Então, afinal Athelstan existiu mesmo! Eu sempre pensei que fosse uma personagem ficcional de "Vikings", tal foi a falta de verosimilhança com que o retrataram. O mesmo se pode dizer de todas as personagens e até do enredo de "Vikings", algo que oscilava nas ondas da incoerência como um barco viking nas ondas do mar sem rota traçada.
O mesmo não se pode dizer de "The Last Kingdom", uma história com cabeça, tronco e membros. "The Last Kingdom" é a odisseia de Uhtred de Bebbanburg, um nobre nascido saxão e criado por vikings, no objectivo de recuperar o título usurpado pelo seu tio. Apesar de todas as proezas militares ao serviço dos reis de Wessex, Alfred e Edward, isto não foi tarefa fácil porque Bebbanburg se situa no norte da (actual) Inglaterra e os reis de Wessex não arriscavam dar-lhe o apoio necessário numa época em que eram acossados por raides vikings nas suas próprias terras.
Só tenho bem a dizer de "The Last Kingdom", uma história que me viciou desde o princípio. É verdade que o enredo foi "manobrado" para haver sempre uma grande batalha no início e no fim de cada temporada, mas numa série centrada à volta da conquista/invasão viking é natural que assim seja. No ínterim, temos drama, romance, humor, momentos filosóficos e passagens dignas de Shakespeare se Shakespeare tivesse escrito para a televisão (só dois exemplos na última temporada: o discurso de Lord Aethelhelm e o pranto de Lady Aelswith). Acredito mesmo que seja esta a maior diferença entre "The Last Kingdom" e "Vikings", duas séries sobre o mesmo tema, a primeira da perspectiva dos saxões, a segunda da perspectiva dos vikings. "The Last Kingdom" é uma série muito mais convencional, com personagens e circunstâncias históricas e religiosas que nos são mais familiares. Se "Vikings" era mitológico, "The Last Kingdom" está bastante mais ancorado na História como esta chegou até nós e focado na construção da futura Inglaterra. Basta dizer, sem querer entrar em muitos spoilers, que a derradeira batalha é entre saxões, embora envolvendo nórdicos instalados há gerações em terras britânicas.

- _TAREFA PROPOSTA 1_: Segundo a crítica das duas séries, que elementos oferece "The Last Kingdom" no ínterim entre as grandes batalhas de cada temporada? Enumere-os todos.
- _TAREFA PROPOSTA 2_: Reescreva a passagem da crítica das duas séries que vai de "Então, afinal Athelstan" a "suas próprias terras.", substituindo "Wessex" por "Mércia".
- _TAREFA PROPOSTA 3_: De acordo com a crítica das duas séries, porque não foi fácil para Uhtred recuperar o título usurpado pelo tio?

- _REGISTOS DE DADOS_:
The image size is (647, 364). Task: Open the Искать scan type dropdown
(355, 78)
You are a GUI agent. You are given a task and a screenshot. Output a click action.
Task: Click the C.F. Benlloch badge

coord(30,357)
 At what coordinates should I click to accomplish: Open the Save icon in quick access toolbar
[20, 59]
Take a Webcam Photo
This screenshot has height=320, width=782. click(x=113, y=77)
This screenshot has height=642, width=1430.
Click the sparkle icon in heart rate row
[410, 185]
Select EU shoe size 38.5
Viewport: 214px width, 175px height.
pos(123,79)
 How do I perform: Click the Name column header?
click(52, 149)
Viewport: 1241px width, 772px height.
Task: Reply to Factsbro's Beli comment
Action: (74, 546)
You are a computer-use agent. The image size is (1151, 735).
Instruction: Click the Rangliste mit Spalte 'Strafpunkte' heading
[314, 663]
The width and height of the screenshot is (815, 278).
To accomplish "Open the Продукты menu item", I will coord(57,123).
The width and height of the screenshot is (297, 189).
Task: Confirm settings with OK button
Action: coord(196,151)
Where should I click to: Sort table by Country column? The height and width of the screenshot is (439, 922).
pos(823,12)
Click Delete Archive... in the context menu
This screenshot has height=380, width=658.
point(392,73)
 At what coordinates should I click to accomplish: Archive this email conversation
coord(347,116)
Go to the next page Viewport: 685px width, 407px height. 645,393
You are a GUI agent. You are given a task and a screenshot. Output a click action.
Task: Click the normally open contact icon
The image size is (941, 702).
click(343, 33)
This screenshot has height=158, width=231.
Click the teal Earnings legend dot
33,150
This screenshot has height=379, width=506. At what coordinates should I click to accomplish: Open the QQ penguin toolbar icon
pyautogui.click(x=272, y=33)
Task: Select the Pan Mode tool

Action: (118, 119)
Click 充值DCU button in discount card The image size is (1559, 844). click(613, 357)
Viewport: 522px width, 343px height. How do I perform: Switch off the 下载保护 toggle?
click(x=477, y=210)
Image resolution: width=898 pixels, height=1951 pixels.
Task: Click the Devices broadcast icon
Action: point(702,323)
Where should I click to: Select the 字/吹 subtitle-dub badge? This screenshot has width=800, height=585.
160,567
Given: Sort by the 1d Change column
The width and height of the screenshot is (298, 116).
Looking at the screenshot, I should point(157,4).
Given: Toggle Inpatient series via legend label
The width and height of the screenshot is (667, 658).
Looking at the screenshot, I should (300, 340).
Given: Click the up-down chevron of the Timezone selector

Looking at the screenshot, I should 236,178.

- _RESULTADO DA TAREFA 1_:
- drama
- romance
- humor
- momentos filosóficos
- passagens dignas de Shakespeare

- _RESULTADO DA TAREFA 2_:
Então, afinal Athelstan existiu mesmo! Eu sempre pensei que fosse uma personagem ficcional de "Vikings", tal foi a falta de verosimilhança com que o retrataram. O mesmo se pode dizer de todas as personagens e até do enredo de "Vikings", algo que oscilava nas ondas da incoerência como um barco viking nas ondas do mar sem rota traçada.
O mesmo não se pode dizer de "The Last Kingdom", uma história com cabeça, tronco e membros. "The Last Kingdom" é a odisseia de Uhtred de Bebbanburg, um nobre nascido saxão e criado por vikings, no objectivo de recuperar o título usurpado pelo seu tio. Apesar de todas as proezas militares ao serviço dos reis de Mércia, Alfred e Edward, isto não foi tarefa fácil porque Bebbanburg se situa no norte da (actual) Inglaterra e os reis de Mércia não arriscavam dar-lhe o apoio necessário numa época em que eram acossados por raides vikings nas suas próprias terras.

- _RESULTADO DA TAREFA 3_: Bebbanburg situa-se no norte da actual Inglaterra. Os reis de Wessex não arriscavam dar-lhe o apoio necessário, porque eram eles próprios acossados por raides vikings nas suas terras.